It’s interesting how much we used to talk about the need for work-life balance, back when things were actually kind of balanced. Sure, many of us were stressed and spread thin in pre-pandemic times, but there was a set time for work and a time for family and a time for self-care, even if it felt like one of those buckets was heftier than the others. But now more than ever, work has become life, and life is work, and everything is happening simultaneously. The concept of balance feels like a quaint idea from a simpler time.
The new normal is to be like, “Ah well, let me finish up this huge work project at my dining room table while one kid can’t seem to log into his Zoom class and the toddler throws a tantrum because he wanted the green cup and I gave him the blue cup and, oh good, the dog is shitting on the rug again.”
Come along and dream with me for a moment: What if it didn’t have to be this way? What if we could find a way to pinpoint what we need and actually articulate it? What if we could — bear with me — ask our employer for the flexibility we need in terms of scheduling, childcare, and workload? I would argue that this is the time because:
They’ll never be more understanding than right now
Sure, if you’d walked into your boss’s office circa November 2019 and said, “Instead of nine to five, I’m gonna need to work noon to eight from now on, is that ok?” chances are high they would have said, “Yeah, that’s a no-go, bud.” We were all in offices together with our regular morning scrums and the ability to drop by each others’ offices or cubicles as needed, a fact that seemed vital to collaboration and workflow.

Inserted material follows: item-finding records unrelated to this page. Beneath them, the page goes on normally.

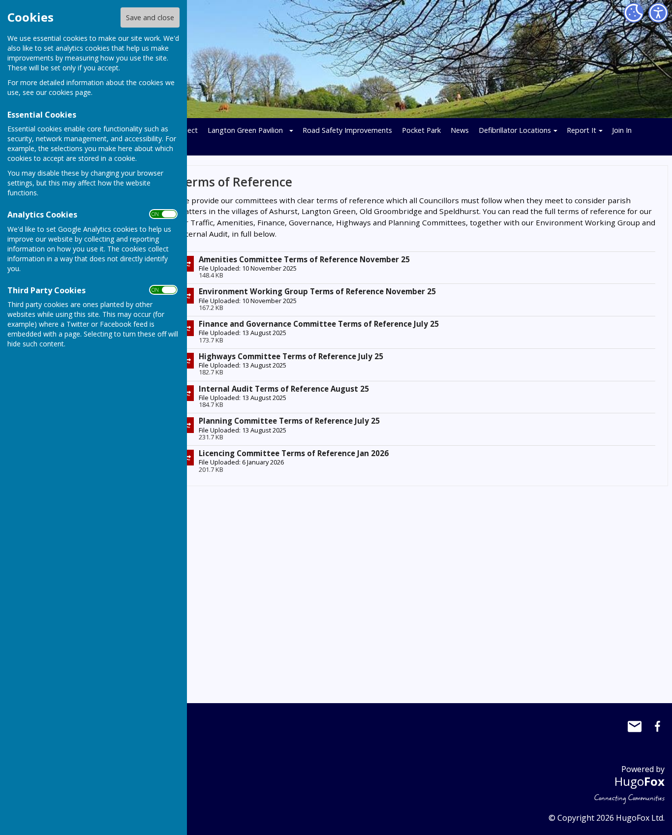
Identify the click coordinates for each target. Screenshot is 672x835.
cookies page (70, 92)
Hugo (639, 781)
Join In (622, 130)
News (460, 130)
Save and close (150, 17)
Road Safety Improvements (347, 130)
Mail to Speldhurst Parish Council (634, 726)
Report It (581, 130)
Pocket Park (421, 130)
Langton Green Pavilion (245, 130)
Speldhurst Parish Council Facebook (657, 726)
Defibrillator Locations (515, 130)
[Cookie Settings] (633, 13)
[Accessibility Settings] (658, 13)
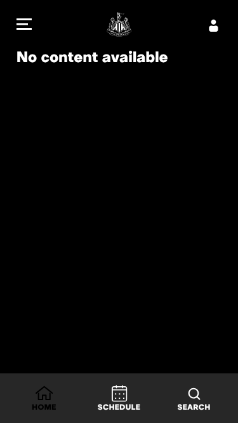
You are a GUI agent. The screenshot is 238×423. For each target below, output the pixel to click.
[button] (24, 25)
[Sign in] (214, 25)
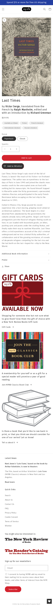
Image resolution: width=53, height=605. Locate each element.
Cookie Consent (11, 517)
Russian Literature (31, 128)
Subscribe (13, 589)
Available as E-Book (11, 123)
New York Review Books (24, 604)
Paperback (8, 139)
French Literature (37, 123)
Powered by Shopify (35, 604)
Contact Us (9, 504)
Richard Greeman (41, 112)
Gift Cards (6, 327)
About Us (9, 500)
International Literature (12, 128)
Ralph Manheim (23, 109)
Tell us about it (8, 442)
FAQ (7, 508)
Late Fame (42, 471)
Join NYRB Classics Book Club (15, 385)
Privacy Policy (10, 513)
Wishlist (8, 526)
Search (8, 495)
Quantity (5, 144)
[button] (3, 9)
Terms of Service (12, 521)
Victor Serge (12, 106)
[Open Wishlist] (49, 601)
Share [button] (7, 266)
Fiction (24, 123)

But this year, we figured out that we can actually have collaboration and a consistent workflow from the comfort of our own makeshift home offices via email, Slack, and video calls. Not to mention that bosses are home with their own children, partners, and accident-prone pets; chances are good they’re living a similar reality and recognise that now, more than ever, adjustments can and should be made.
And even if they’re not living the pandemic-with-young-children-at-home lifestyle, they’ve seen little Ella popping up in your video calls for months — the veil of your family life has been lifted and even if they’re not experiencing it firsthand, they’ve had a peek into what you are juggling.
Great, so how do you actually have the conversation?
Start by reiterating your commitment to the company
You might be afraid that asking for accommodations would imply that you want special favours, or that you’re not up to the job, or that you’re not as committed to the team as single, childless Peter over there who is ready for all Zooms, any Zooms, any time.
Reframe how you think and articulate that — it’s because you are so committed, because you want to always perform at the top of your game, that you’d like to propose some adjustments that will enable you to continue to meet (or exceed!) all of your goals.
Come up with a specific plan
Your boss may be willing and able to work with you on scheduling or workload flexibility, but it’s not up to them to figure out what that accommodation might be. Go into this conversation with a clear plan for how and when you will get your work done.
Maybe you’d like to change your work hours to a split between early mornings and then late afternoons or early evenings, with a chunk of time off in between to help your kids through their classwork. Get agreement from your colleagues for rescheduling any regular meetings you’d miss or figure out how to adjust workflow deadlines to make it work. If you’d like to take one day off during the week (and make it up on the weekend), choose a day that’s light on team meetings or big deadlines.
If you want to actually reduce your overall workload, decide what you’re willing to give up in return, such as agreeing to a temporary pay reduction or fewer paid days off while you cut your hours back.
Agree to re-evaluate after a trial period
Your boss might not be comfortable agreeing to let you work on a different schedule indefinitely. Acknowledge that although you think your plan will help you to better produce high-quality work, you also realise that some adjustments may be needed. Ask to try out your plan for a few weeks and then reconvene to evaluate whether it’s working for everyone.